Task details — Set down every one of the records below verbatim, omitting the pictures.

Records for locating words and elements

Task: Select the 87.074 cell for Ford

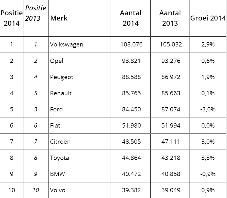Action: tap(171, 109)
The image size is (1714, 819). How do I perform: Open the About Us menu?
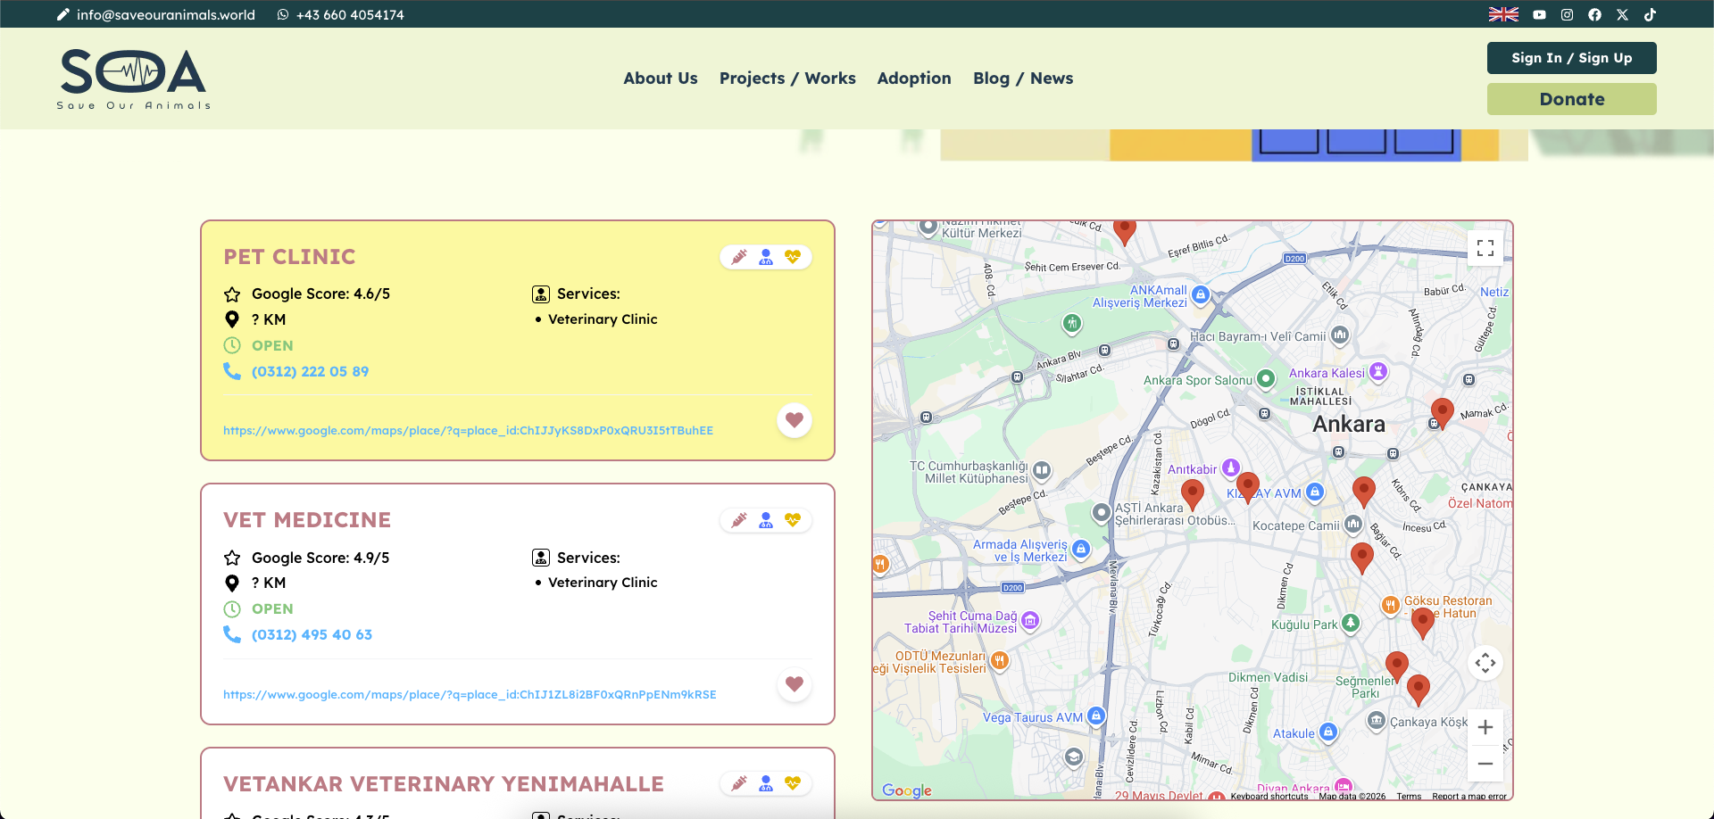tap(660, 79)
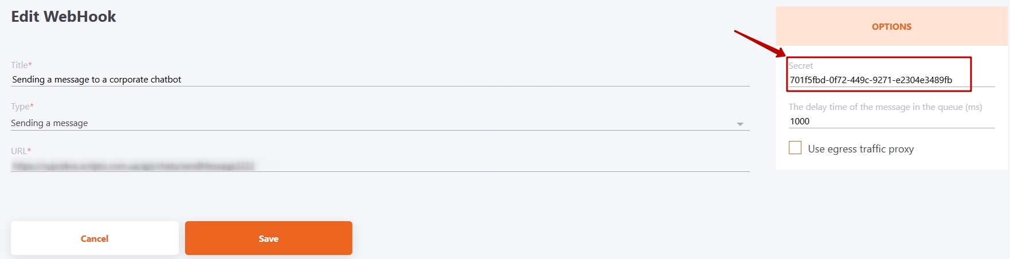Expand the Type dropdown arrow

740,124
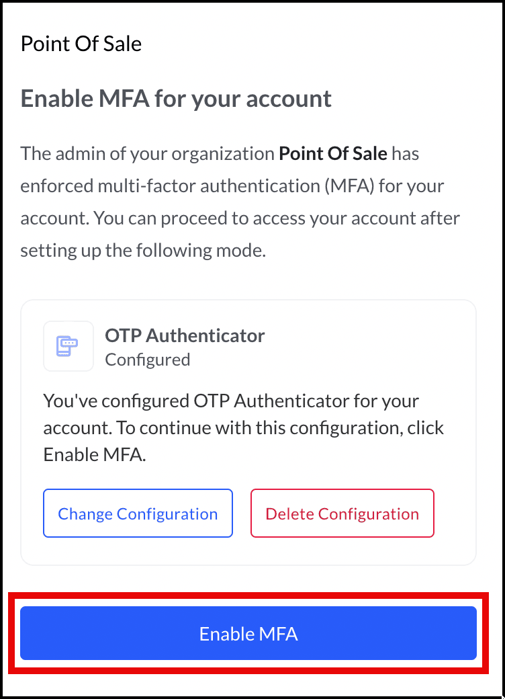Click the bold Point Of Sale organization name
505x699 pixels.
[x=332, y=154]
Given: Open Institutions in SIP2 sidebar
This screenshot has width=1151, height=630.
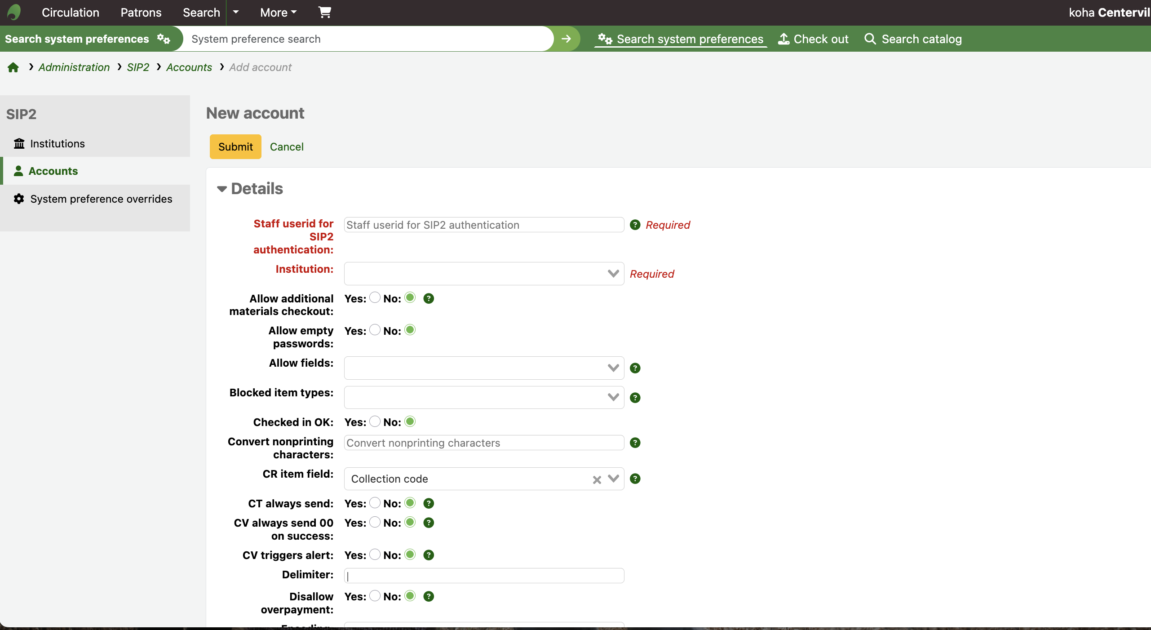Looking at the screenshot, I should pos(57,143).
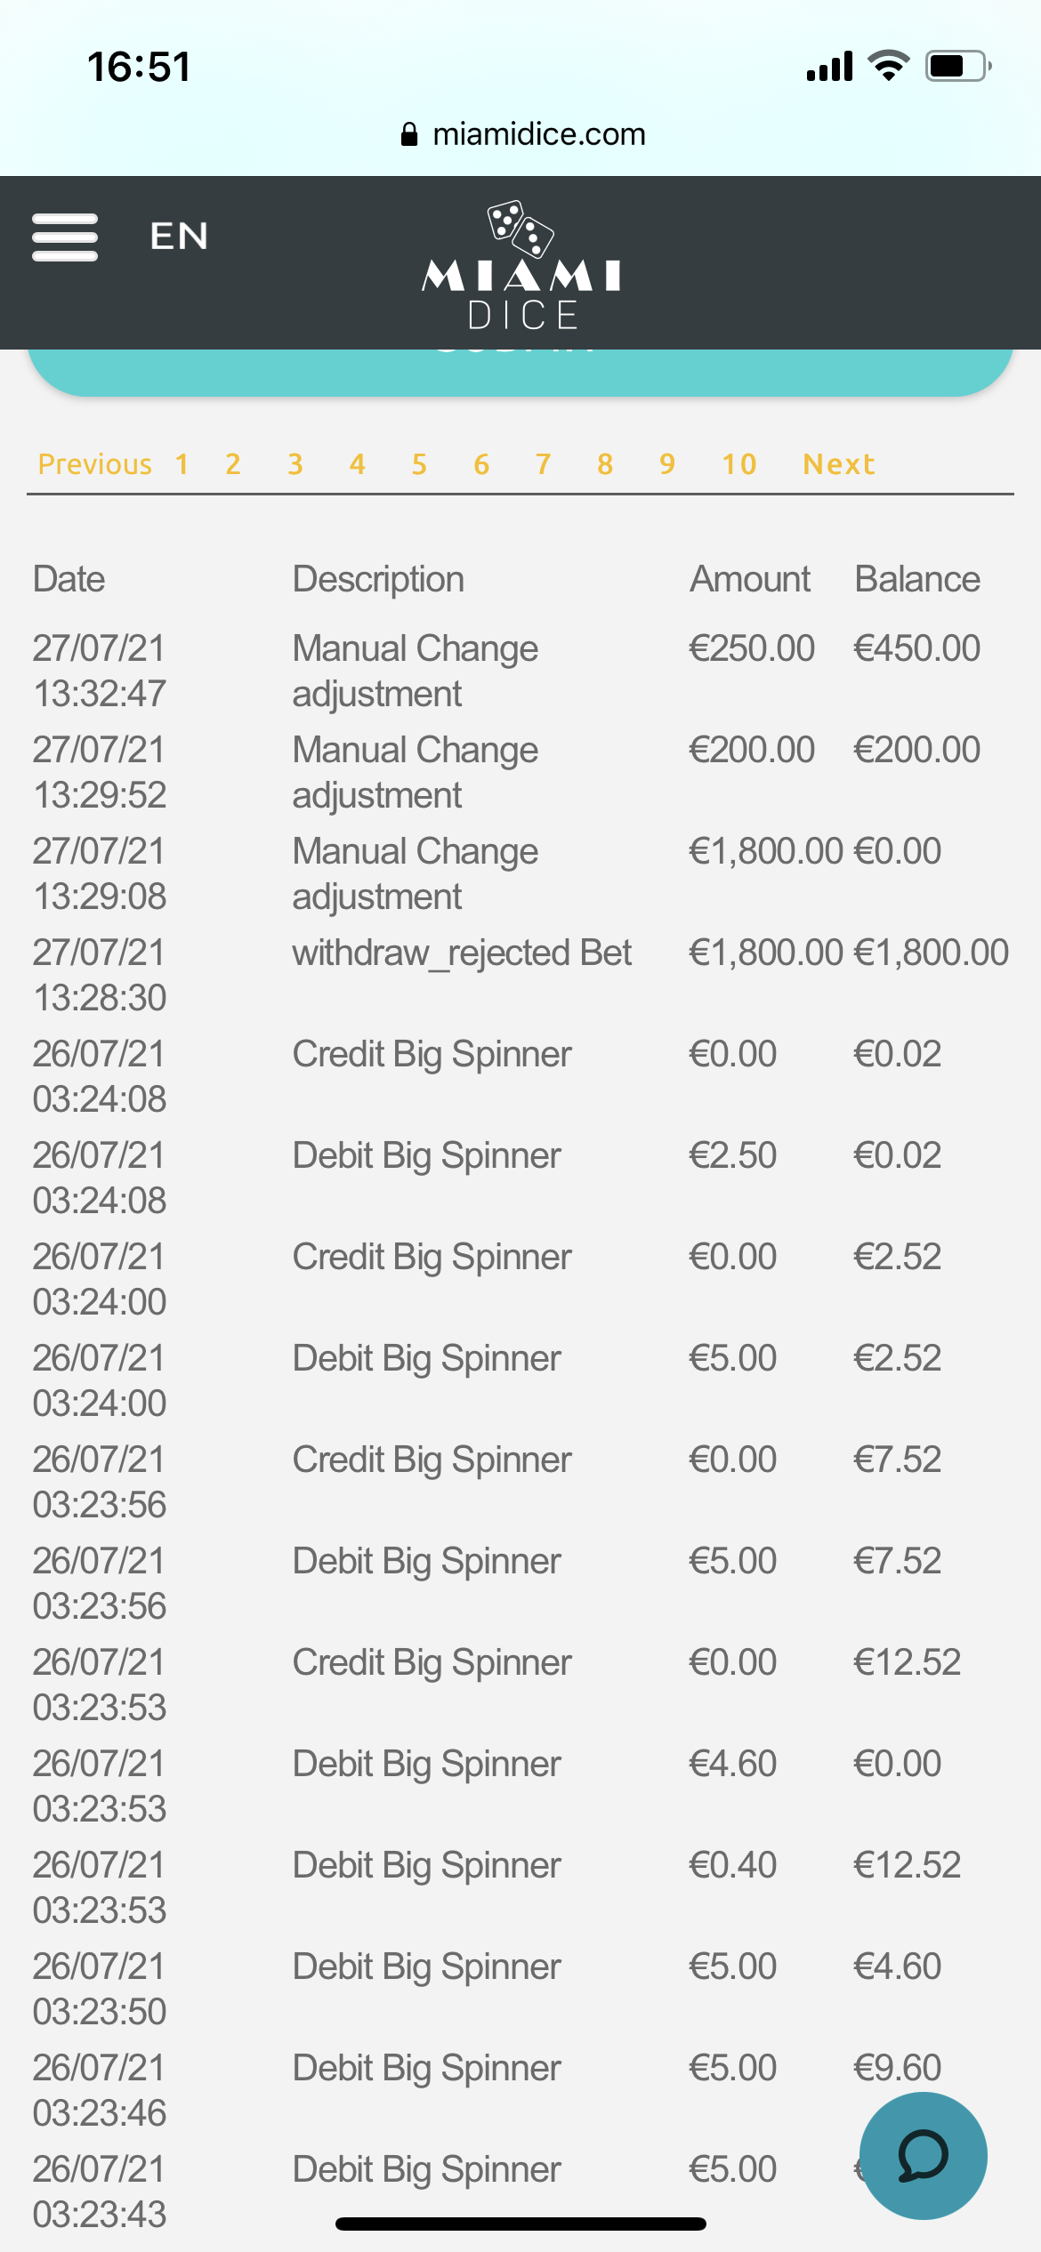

Output for this task —
Task: Select the 87.074 cell for Ford

Action: tap(171, 109)
The image size is (1714, 819). How do I perform: Open the About Us menu?
tap(660, 79)
Expand the Type dropdown arrow

740,124
Click the bold Point Of Sale organization name
505x699 pixels.
[x=332, y=154]
Given: Open Institutions in SIP2 sidebar
This screenshot has width=1151, height=630.
Looking at the screenshot, I should pos(57,143).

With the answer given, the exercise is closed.